--- START OF DATA EXCERPTS ---

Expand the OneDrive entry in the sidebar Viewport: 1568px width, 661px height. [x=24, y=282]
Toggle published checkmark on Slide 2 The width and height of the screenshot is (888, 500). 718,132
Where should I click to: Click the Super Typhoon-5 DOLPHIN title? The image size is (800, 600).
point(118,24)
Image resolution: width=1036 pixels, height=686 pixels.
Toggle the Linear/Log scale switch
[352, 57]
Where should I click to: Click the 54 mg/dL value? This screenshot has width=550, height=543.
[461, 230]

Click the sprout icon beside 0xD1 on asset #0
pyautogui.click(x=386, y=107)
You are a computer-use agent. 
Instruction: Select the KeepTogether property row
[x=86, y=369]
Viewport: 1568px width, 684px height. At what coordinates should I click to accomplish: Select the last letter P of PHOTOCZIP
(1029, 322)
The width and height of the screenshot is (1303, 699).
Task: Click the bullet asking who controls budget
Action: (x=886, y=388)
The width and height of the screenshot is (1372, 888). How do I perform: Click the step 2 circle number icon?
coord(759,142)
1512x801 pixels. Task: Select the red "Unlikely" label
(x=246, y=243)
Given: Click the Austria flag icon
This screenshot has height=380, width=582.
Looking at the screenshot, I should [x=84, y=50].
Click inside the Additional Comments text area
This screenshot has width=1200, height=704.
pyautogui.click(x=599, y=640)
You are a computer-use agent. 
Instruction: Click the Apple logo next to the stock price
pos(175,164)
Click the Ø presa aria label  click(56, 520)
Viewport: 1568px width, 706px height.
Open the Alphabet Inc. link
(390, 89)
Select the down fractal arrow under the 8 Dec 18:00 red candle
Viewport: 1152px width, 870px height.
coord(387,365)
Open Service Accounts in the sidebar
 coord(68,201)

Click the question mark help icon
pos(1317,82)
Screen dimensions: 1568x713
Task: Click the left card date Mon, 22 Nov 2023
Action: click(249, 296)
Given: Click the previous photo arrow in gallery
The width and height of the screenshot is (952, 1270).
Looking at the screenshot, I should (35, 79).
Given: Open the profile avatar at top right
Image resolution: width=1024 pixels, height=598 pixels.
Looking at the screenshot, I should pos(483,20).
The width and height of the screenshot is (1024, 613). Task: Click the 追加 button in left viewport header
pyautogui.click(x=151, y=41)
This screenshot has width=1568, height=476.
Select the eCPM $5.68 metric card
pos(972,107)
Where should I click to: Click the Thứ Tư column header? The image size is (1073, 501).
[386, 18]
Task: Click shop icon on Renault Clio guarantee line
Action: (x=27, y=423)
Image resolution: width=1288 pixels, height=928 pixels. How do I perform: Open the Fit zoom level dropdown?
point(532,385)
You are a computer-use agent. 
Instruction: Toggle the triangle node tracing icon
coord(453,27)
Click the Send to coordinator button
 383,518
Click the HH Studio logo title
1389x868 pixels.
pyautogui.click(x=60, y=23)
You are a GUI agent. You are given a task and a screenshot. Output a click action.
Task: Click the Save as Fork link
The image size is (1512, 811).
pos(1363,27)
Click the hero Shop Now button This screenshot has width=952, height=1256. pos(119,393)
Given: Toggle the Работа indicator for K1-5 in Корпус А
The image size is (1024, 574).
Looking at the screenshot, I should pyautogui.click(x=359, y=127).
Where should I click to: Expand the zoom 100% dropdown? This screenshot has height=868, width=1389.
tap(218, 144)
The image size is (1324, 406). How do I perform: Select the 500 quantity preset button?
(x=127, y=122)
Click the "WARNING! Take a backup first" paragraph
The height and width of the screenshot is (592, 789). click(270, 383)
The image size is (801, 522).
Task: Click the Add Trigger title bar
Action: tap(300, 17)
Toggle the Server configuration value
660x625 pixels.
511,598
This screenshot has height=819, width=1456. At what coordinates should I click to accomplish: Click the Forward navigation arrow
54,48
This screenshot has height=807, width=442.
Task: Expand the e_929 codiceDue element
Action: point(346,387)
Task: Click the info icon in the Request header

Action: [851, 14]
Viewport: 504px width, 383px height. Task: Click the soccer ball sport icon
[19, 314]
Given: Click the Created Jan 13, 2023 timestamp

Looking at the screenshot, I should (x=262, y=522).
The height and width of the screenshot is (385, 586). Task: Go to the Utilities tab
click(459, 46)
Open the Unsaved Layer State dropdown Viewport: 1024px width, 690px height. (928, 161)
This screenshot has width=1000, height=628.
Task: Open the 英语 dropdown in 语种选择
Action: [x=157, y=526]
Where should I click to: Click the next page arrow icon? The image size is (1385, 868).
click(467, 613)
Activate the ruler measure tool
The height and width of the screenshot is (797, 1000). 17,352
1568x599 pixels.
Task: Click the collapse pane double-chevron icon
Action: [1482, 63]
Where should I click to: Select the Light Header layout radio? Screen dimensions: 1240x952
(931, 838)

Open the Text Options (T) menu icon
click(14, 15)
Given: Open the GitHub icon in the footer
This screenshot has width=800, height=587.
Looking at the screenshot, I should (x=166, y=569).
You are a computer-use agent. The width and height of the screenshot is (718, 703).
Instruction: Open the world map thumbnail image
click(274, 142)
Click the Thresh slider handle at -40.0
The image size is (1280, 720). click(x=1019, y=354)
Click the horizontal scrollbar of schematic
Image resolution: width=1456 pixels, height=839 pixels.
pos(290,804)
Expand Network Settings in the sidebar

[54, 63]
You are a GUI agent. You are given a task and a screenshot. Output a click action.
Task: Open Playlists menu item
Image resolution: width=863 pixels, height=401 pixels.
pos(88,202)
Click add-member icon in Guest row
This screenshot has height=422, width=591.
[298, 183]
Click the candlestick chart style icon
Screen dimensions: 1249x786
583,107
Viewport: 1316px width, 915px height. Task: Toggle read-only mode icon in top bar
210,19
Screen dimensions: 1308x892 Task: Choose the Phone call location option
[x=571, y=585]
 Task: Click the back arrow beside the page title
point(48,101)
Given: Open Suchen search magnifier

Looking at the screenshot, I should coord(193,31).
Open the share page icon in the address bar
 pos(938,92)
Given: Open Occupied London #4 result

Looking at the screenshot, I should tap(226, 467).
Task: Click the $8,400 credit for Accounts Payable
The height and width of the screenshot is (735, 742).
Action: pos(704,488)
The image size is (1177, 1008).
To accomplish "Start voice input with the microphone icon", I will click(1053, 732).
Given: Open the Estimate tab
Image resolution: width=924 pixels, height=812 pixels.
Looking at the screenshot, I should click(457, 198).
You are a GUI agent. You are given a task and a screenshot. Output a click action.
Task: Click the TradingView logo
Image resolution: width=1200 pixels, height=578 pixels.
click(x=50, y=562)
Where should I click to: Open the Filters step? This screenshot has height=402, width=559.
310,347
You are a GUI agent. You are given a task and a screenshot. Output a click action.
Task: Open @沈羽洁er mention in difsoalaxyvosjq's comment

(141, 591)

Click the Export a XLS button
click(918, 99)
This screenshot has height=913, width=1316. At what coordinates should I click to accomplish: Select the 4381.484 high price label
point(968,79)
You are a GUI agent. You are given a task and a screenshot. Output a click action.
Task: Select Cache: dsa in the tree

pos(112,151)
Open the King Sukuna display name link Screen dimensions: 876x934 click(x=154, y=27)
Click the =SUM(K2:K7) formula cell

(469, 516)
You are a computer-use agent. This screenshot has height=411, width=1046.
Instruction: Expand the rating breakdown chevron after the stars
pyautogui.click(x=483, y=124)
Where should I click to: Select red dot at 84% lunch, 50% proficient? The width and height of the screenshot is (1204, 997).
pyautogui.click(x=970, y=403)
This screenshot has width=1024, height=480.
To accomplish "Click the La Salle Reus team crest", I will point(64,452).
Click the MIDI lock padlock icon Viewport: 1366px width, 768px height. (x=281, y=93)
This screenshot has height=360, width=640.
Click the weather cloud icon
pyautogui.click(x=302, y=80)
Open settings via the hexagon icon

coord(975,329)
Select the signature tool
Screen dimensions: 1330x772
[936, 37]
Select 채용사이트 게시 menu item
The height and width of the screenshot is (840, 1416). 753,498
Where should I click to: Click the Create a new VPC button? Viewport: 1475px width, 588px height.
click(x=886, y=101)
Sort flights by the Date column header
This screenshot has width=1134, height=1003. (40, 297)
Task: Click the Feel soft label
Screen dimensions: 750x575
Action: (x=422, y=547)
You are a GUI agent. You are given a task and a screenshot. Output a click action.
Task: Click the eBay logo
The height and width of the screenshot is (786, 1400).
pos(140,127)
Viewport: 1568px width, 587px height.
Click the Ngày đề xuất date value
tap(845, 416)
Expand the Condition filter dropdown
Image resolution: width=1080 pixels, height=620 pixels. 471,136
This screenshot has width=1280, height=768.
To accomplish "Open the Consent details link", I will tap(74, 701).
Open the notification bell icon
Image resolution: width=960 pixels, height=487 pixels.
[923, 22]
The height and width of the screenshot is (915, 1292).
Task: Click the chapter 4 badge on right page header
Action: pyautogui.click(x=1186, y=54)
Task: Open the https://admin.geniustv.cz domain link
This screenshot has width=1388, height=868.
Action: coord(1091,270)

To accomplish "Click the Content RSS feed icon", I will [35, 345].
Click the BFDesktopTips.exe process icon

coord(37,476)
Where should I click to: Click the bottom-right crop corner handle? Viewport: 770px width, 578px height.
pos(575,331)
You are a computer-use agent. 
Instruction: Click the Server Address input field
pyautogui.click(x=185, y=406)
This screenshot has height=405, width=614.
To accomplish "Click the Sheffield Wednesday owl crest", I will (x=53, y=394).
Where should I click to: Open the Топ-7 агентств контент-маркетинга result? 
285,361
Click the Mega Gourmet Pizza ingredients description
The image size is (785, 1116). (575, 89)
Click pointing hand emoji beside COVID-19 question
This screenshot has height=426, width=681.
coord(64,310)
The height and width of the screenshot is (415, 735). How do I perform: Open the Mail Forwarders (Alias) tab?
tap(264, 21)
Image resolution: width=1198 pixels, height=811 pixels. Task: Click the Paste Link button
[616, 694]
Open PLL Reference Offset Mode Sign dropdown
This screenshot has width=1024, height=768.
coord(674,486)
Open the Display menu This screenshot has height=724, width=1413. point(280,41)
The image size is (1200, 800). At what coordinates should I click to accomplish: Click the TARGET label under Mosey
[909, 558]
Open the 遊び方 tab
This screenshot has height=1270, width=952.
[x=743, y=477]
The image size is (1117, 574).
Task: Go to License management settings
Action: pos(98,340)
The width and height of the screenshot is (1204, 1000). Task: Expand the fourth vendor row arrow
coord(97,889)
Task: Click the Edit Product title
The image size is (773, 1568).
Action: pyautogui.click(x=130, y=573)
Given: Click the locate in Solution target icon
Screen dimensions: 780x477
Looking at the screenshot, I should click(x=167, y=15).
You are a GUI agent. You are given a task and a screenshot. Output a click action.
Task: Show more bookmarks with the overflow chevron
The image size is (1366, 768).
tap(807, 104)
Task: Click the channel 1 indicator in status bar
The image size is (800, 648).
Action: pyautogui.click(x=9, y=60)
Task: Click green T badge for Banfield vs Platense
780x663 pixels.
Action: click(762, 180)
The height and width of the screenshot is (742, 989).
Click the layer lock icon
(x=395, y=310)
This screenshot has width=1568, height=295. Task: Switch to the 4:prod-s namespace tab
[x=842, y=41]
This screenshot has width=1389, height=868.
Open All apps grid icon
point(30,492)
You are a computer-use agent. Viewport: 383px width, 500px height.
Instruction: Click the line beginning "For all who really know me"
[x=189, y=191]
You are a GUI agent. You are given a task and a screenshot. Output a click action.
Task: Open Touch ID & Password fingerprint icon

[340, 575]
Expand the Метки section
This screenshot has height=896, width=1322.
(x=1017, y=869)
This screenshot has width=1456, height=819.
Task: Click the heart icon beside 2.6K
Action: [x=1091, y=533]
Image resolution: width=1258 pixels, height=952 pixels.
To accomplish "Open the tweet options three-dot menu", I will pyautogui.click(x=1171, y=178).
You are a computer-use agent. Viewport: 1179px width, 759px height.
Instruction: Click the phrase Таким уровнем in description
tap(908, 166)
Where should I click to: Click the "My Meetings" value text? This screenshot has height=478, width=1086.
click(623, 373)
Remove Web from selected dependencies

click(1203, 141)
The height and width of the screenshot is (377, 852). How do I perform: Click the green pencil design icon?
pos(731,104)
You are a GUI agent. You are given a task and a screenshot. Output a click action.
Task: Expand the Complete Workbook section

--- END OF DATA EXCERPTS ---

*TASK REQUIREMENTS:*
Can you print the entries above again verbatim, beginning with the line that contains "Task: Click the Feel soft label" and ending after the line that contains "pos(140,127)"?

*ANSWER TO THIS EXERCISE:*
Task: Click the Feel soft label
Screen dimensions: 750x575
Action: (x=422, y=547)
You are a GUI agent. You are given a task and a screenshot. Output a click action.
Task: Click the eBay logo
The height and width of the screenshot is (786, 1400).
pos(140,127)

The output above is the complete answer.